Repeat customers know that the little rock shop has remained virtually unchanged over the years. A buzzer that is loud enough to be heard back in the house announces visitors. They are greeted by the same cheery aqua walls that are lined with shelves of polished Petoskey stones, beach stones, minerals, fossils and other goodies from Mother Nature's storehouse.

Small plastic deli containers hold a rainbow of polished minerals. In one of the glass display cases, specimen stones are displayed next to Davidson's hand-lettered labels that tell what the stone is and where it came from.

The tub of Petoskey stones and water that Mikowski's father kept out on the front sidewalk are gone, but there is still a pile of Petoskey stones on the sidewalk free for the taking. There's a hose next to them so you can spray them off and see the telltale honeycomb pattern of hexagons that makes them one-of-a-kind.

"Not much has changed here,” said Mikowski. "We're the same old, same old.”

Not only has the building remained the same, but the way the family conducts business has never wavered. They still base their business on trust, which means they'll send off the goods before they have payment.

"There's a couple from Texas who left their Petoskey stone with us and I'd polish it and send it and then they'd pay me,” she said.

If someone calls the couple at their Union Street home after hours, they will go and open up the store.

"It's not that big of a deal,” said Mikowski. "You know our customers have been pretty good to us, too.”

The Rock Shop is well known for its exceptional selection of Petoskey stones. Customers can buy them unpolished for as little as 50 cents or bring in their own, which Mikowski will polish for them.

Mikowski said she is especially busy in the summer polishing customers' special Petoskey stones.

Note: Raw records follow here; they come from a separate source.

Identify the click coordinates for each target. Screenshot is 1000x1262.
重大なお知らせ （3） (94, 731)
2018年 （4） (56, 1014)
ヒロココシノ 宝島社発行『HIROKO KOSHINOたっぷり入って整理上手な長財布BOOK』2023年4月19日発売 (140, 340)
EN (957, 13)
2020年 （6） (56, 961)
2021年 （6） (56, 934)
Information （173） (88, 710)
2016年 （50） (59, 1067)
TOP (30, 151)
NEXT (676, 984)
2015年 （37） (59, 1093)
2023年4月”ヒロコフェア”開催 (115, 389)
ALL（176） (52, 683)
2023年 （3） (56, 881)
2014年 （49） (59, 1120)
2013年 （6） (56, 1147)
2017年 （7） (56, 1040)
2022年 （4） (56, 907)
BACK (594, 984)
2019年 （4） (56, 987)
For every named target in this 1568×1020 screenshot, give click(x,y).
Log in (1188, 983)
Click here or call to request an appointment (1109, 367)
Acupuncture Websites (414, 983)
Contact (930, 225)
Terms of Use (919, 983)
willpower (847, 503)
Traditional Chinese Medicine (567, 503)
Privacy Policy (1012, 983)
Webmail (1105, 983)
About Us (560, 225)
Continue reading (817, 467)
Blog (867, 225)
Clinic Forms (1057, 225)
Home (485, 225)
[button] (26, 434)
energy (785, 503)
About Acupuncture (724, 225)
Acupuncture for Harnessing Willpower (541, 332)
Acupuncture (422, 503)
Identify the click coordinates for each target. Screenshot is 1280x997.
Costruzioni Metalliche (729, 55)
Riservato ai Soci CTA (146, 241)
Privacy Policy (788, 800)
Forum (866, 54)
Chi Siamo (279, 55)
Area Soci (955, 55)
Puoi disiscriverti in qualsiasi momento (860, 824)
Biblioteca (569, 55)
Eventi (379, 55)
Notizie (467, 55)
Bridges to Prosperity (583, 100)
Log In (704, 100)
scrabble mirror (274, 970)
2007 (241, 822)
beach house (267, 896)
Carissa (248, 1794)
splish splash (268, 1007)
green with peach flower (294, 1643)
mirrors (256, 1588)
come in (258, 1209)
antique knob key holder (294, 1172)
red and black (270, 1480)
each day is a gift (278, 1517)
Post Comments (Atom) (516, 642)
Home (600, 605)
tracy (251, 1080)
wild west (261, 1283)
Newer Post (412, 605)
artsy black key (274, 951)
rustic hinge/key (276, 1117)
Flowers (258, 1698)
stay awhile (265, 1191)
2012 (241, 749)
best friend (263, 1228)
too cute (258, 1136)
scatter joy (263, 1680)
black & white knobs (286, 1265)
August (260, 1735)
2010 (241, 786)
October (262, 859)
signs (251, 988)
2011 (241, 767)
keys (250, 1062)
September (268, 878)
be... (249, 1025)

She gets them done as quickly as she can, though polishing the fossils is an involved process with many steps.

They also slice and cut the fossils into a variety of shapes for jewelry.

"My mom did a lot of the Petoskey cutting,” said Mikowski, who has found it difficult to find the time to cut them now that her mom is gone. Her mother was especially good at cutting the stones in the shape of Michigan, she said.

For many customers one of the most endearing memories was the smell of Davidson's lunch cooking when they stopped in.

"My mom would always cook her main meal at lunch time and people would come in and say 'Boy, it smells so good in here, what have you got cooking today?'” she laughed.

In fact, Mikowski said, customers have made the last 45 years so special. They come from around the world, she said, and many of them return year after year.

"We try to treat everyone nicely. We say hello when they walk in and answer our own phones. We do it all and we just do the best we can,” she said.

Because they didn't want to disappoint their repeat summer visitors this year, the rock shop won't close until late November or early December.